The storage report for week ending 12/28 shows an withdrawal of 20 Billion Cubic Feet (Bcf), well below the average -100 Bcf for this time of year.  This puts levels at 17.2% below the 5-year average by 560 Bcf, and 450 Bcf below last year at this time.  Current percentage of total capacity is now at 61.9%.  Average withdrawals for the past month were mixed with the past two being well below average.

Energy News:

[Read the full short-term energy outlook at https://www.eia.gov/outlooks/steo/]

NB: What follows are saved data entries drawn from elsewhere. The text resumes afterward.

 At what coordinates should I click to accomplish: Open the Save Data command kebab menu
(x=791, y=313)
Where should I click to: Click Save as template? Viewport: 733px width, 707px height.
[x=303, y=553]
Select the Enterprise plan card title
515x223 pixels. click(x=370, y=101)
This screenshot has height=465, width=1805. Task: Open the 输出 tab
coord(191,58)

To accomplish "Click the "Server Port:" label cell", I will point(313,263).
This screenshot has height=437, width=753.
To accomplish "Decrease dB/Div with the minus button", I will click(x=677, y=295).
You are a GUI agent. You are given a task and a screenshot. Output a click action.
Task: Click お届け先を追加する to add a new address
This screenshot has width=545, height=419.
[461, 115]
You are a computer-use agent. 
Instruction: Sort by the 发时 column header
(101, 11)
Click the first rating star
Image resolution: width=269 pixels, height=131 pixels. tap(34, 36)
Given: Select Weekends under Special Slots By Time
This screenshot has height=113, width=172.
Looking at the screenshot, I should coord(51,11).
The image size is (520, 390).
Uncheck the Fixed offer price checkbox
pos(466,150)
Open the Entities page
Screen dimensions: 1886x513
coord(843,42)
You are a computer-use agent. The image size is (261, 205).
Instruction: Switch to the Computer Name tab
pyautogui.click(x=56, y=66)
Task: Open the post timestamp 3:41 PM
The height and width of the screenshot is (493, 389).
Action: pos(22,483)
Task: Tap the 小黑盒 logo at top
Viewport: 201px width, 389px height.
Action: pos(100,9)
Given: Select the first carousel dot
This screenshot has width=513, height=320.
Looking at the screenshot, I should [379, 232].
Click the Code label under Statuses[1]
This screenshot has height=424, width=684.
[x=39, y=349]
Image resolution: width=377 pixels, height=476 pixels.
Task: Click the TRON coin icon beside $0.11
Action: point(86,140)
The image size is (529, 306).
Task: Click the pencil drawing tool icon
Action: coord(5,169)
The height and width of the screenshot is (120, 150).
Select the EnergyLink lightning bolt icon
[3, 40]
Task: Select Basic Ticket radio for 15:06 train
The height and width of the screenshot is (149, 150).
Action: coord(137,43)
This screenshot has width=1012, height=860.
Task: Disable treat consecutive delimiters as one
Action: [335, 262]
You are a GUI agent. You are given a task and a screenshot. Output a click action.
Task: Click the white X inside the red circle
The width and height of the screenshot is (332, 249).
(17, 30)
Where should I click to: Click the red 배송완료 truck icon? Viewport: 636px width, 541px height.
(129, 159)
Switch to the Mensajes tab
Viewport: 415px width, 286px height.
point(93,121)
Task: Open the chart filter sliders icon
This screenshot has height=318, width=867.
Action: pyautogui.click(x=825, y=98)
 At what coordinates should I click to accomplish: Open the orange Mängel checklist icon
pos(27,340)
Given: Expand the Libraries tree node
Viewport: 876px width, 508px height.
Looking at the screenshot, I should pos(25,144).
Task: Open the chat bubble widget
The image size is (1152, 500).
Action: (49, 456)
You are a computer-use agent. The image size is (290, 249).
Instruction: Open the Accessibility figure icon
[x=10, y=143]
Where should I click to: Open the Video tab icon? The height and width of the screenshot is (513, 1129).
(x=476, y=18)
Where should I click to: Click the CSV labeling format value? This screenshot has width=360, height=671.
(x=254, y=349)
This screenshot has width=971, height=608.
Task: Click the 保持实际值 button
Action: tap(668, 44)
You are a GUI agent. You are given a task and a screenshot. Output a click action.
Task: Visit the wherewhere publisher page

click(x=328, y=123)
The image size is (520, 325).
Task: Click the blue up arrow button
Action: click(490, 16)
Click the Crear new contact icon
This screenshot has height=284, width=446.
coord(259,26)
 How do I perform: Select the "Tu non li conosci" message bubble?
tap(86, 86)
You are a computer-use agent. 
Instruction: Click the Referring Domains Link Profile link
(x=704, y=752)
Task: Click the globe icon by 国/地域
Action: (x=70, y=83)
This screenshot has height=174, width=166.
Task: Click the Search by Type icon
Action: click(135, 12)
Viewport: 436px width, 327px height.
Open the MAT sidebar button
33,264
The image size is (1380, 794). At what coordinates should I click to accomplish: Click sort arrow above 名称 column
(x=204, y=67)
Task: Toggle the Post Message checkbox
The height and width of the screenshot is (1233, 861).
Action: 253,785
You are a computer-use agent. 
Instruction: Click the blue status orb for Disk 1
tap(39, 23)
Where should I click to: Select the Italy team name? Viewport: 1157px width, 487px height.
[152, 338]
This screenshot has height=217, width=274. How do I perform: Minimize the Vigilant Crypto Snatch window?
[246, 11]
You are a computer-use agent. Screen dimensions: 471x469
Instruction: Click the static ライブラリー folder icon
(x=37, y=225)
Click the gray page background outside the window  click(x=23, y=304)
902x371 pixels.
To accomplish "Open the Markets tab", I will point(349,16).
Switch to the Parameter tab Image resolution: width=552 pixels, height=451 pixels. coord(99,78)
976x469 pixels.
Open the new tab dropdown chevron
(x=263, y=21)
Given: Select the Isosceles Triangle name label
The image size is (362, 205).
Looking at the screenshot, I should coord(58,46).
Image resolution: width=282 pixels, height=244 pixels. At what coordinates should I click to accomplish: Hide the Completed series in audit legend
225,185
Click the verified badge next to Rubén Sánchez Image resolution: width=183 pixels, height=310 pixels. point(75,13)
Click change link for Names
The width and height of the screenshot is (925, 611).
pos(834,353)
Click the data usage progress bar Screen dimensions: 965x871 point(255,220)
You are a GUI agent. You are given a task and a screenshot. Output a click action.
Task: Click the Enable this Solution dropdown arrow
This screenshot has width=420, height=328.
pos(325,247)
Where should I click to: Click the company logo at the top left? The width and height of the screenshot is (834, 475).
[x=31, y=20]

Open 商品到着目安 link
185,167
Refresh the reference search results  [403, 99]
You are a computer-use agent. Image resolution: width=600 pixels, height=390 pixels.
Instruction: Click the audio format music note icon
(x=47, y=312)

EIA expects the share of U.S. total utility-scale electricity generation from natural gas-fired power plants to rise from 32% in 2017 to 35% in 2018 and in 2019. EIA forecasts that the electricity generation share from coal will average 28% in 2018 and 26% in 2019, down from 30% in 2017. The nuclear share of generation was 20% in 2017 and EIA forecasts that it will average about 19% in 2018 and in 2019. Wind, solar, and other non-hydropower renewables provided about 10% of electricity generation in 2017. EIA expects them to provide 10% in 2018 and 11% in 2019. The generation share of hydropower was 7% in 2017, and EIA forecasts that it will be about the same in 2018 and in 2019.

EIA expects average U.S. solar generation will rise from 212,000 megawatt hours per day (MWh/d) in 2017 to 268,000 MWh/d in 2018 (an increase of 27%) and to 303,000 MWh/d in 2019 (an increase of 13%). In recent years, the industry has seen a shift from fixed-tilt solar PV systems to tracking systems.. Although tracking systems are more expensive than fixed-tilt systems, revenue from the additional electricity generated by following the path of the sun across the sky often exceeds the increased cost.

Market Opportunity:

Mid to long term electric and gas contracts continue to be good at this time.  Gas storage levels are improving but will remain on the low side of average. This may keep the closer futures trading months priced higher.  To avoid this potential, locking in gas or electric deals that renew later in 2019 is suggested.

 The market opportunity is a ranking of how we perceive timing of contract  purchases for natural gas or electric.

Information provided by the Energy Division of Edge Insights, Inc.